Stored records
⟨
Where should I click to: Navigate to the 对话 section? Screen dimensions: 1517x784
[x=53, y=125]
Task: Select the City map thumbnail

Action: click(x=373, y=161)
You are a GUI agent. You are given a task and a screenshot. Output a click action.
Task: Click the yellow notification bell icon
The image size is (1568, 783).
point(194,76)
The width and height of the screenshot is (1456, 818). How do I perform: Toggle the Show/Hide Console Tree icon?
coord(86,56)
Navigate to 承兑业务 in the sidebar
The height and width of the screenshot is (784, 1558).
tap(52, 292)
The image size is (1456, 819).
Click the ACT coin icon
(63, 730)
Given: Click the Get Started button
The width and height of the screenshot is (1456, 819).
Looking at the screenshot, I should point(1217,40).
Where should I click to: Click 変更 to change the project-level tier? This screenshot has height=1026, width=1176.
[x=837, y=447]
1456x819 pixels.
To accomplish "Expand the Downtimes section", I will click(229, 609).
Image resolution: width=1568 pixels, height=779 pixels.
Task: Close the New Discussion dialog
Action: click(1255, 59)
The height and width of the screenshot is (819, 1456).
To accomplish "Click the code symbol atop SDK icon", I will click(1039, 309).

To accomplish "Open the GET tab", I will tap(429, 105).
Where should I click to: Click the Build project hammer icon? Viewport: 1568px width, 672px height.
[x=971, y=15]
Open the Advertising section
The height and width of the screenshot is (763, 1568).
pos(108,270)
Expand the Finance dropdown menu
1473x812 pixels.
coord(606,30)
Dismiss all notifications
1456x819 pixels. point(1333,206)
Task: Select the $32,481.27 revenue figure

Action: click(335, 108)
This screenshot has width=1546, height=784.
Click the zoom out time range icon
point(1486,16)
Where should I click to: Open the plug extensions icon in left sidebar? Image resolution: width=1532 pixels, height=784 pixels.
⟩
◆ What the exercise asks:
Your reply must repeat the records above exactly and in full.

◆ Response for this exercise:
Where should I click to: Navigate to the 对话 section? Screen dimensions: 1517x784
[x=53, y=125]
Task: Select the City map thumbnail

Action: click(x=373, y=161)
You are a GUI agent. You are given a task and a screenshot. Output a click action.
Task: Click the yellow notification bell icon
The image size is (1568, 783).
point(194,76)
The width and height of the screenshot is (1456, 818). How do I perform: Toggle the Show/Hide Console Tree icon?
coord(86,56)
Navigate to 承兑业务 in the sidebar
The height and width of the screenshot is (784, 1558).
tap(52, 292)
The image size is (1456, 819).
Click the ACT coin icon
(63, 730)
Given: Click the Get Started button
The width and height of the screenshot is (1456, 819).
Looking at the screenshot, I should point(1217,40).
Where should I click to: Click 変更 to change the project-level tier? This screenshot has height=1026, width=1176.
[x=837, y=447]
1456x819 pixels.
To accomplish "Expand the Downtimes section", I will click(229, 609).
Image resolution: width=1568 pixels, height=779 pixels.
Task: Close the New Discussion dialog
Action: click(1255, 59)
The height and width of the screenshot is (819, 1456).
To accomplish "Click the code symbol atop SDK icon", I will click(1039, 309).

To accomplish "Open the GET tab", I will tap(429, 105).
Where should I click to: Click the Build project hammer icon? Viewport: 1568px width, 672px height.
[x=971, y=15]
Open the Advertising section
The height and width of the screenshot is (763, 1568).
pos(108,270)
Expand the Finance dropdown menu
1473x812 pixels.
coord(606,30)
Dismiss all notifications
1456x819 pixels. point(1333,206)
Task: Select the $32,481.27 revenue figure

Action: click(335, 108)
This screenshot has width=1546, height=784.
Click the zoom out time range icon
point(1486,16)
Where should I click to: Open the plug extensions icon in left sidebar? Image resolution: width=1532 pixels, height=784 pixels.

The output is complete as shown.